## [Task instructions]
Among the entries below, take the line with "PREVIEW MY SADDLE (566, 1327)" and the line with "Norfolk Island (738, 1143)", and output them and every line between them exactly, with nothing else.

-- Given records follows --

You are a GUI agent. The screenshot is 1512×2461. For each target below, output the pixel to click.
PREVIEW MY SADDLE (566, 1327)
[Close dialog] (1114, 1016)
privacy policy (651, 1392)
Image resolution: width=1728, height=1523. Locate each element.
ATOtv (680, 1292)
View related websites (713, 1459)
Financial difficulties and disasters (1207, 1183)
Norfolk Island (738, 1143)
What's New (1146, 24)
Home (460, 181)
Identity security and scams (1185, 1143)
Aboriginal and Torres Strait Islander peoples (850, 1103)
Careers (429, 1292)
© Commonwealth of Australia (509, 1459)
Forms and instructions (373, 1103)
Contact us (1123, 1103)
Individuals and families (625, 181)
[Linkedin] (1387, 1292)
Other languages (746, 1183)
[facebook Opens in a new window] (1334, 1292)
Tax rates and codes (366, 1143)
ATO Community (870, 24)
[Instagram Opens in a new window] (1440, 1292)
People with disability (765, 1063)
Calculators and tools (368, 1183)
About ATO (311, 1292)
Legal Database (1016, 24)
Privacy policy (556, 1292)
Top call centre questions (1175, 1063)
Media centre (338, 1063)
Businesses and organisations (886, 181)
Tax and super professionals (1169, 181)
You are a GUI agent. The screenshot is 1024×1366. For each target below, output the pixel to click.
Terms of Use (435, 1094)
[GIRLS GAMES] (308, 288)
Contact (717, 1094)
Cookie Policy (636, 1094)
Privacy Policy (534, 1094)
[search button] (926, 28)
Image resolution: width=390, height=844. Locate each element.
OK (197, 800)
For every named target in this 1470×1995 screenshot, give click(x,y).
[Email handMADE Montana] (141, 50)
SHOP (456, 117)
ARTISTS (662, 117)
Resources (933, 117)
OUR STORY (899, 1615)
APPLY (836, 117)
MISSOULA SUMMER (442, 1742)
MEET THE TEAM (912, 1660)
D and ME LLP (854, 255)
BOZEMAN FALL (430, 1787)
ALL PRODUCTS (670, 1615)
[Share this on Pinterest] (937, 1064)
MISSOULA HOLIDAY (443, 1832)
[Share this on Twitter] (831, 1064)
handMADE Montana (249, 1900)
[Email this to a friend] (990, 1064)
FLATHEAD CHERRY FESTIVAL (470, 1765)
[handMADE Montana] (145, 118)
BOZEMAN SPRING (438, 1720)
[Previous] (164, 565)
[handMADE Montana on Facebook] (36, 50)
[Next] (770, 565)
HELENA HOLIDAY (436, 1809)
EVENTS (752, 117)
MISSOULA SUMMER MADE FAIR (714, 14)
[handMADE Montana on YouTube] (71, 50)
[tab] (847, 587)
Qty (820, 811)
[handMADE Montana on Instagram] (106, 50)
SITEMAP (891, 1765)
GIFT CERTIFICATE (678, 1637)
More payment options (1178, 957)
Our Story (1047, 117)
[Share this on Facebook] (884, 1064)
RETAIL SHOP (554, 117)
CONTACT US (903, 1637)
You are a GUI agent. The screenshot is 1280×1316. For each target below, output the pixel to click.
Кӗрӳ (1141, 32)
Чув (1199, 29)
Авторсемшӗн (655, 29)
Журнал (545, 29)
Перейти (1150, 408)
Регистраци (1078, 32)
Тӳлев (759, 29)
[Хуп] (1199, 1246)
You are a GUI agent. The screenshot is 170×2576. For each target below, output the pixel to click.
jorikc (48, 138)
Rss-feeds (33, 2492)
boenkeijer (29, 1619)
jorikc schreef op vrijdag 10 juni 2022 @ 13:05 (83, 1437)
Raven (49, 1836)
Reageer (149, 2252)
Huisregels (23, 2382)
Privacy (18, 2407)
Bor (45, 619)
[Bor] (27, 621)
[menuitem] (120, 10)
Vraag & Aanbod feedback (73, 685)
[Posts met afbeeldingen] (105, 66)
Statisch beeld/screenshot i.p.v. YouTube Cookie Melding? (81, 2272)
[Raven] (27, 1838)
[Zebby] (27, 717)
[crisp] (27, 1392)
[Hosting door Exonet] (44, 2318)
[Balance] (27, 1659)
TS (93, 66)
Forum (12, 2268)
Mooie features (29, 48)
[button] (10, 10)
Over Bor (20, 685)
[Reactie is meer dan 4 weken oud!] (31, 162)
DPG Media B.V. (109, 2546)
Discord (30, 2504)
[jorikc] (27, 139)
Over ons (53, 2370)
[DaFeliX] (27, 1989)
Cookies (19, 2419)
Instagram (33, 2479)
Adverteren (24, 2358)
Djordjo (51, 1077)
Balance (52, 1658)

-- Given records concluded --

## [Task answer]
PREVIEW MY SADDLE (566, 1327)
[Close dialog] (1114, 1016)
privacy policy (651, 1392)
Image resolution: width=1728, height=1523. Locate each element.
ATOtv (680, 1292)
View related websites (713, 1459)
Financial difficulties and disasters (1207, 1183)
Norfolk Island (738, 1143)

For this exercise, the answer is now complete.